■ **WHAT YOU NEED TO DO**: Could you restate word for word every line from the one containing "You are a GUI" to the end of the data below, pictures excluded?

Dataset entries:
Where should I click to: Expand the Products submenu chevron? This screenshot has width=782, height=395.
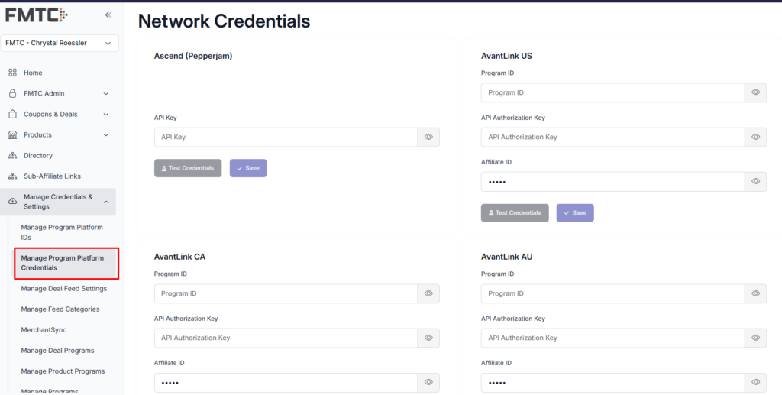click(106, 134)
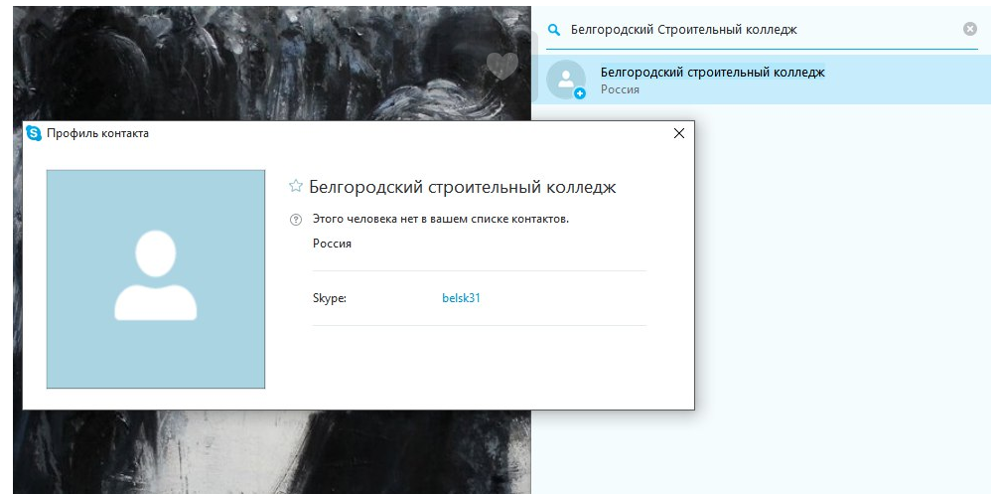
Task: Click 'Этого человека нет в вашем списке контактов' message
Action: point(440,219)
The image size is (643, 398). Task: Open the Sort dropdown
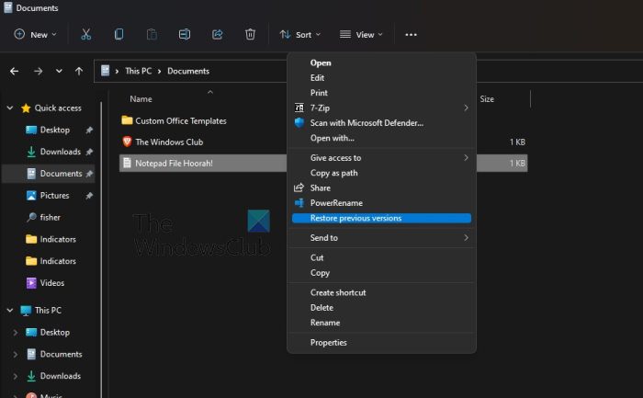tap(300, 35)
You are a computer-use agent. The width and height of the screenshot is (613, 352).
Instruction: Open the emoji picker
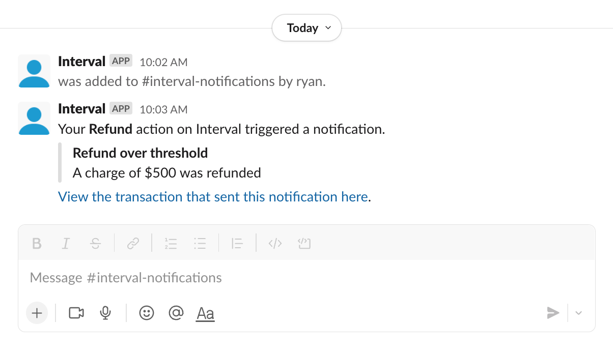point(147,313)
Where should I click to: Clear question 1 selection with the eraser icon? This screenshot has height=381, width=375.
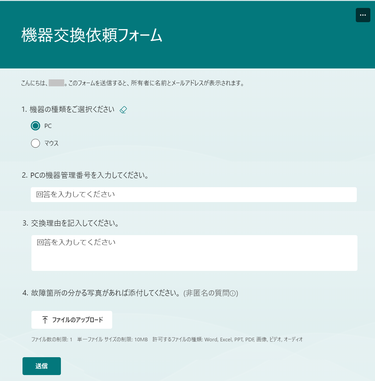click(x=123, y=109)
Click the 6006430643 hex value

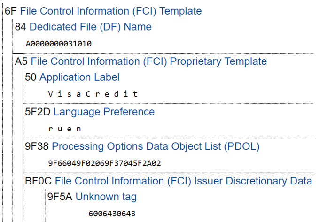112,214
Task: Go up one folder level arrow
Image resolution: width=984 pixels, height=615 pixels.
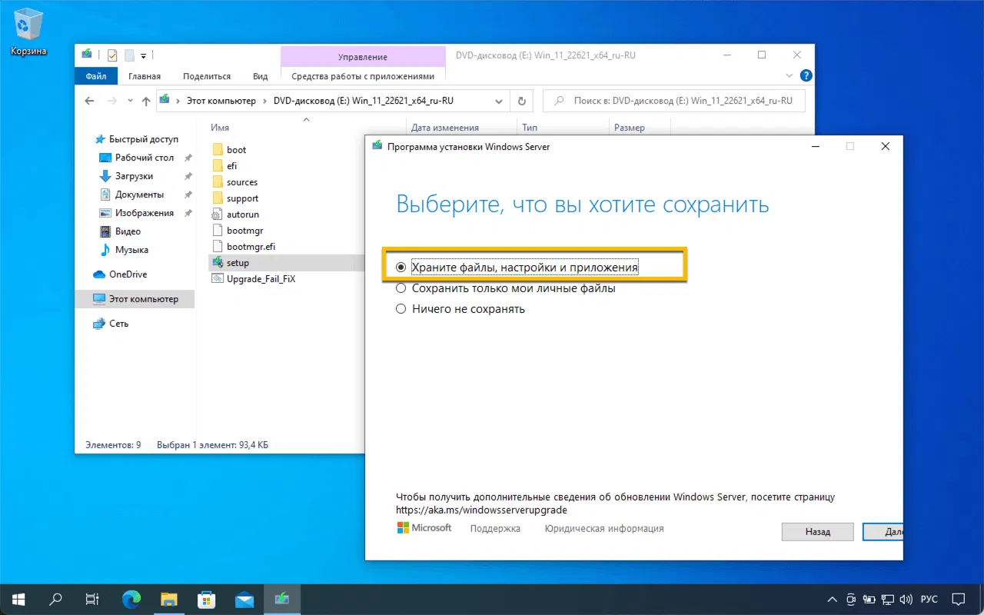Action: pyautogui.click(x=146, y=101)
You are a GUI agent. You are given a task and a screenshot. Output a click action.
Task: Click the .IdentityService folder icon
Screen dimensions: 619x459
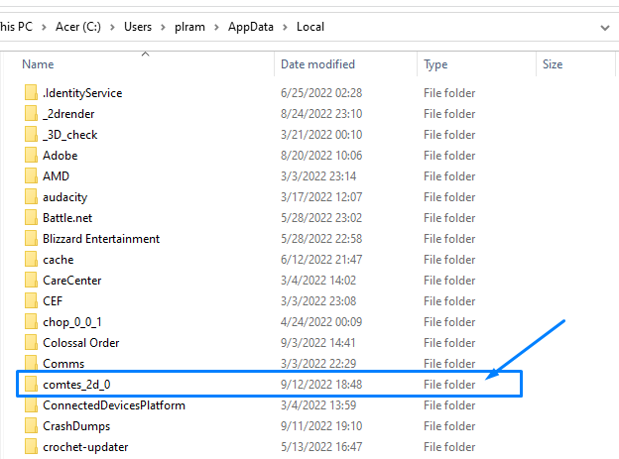(x=30, y=93)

■ **EXERCISE ANSWER**:
You are a GUI agent. You are given a task and a screenshot. Output a click action.
Task: Click the .IdentityService folder icon
Screen dimensions: 619x459
(x=30, y=93)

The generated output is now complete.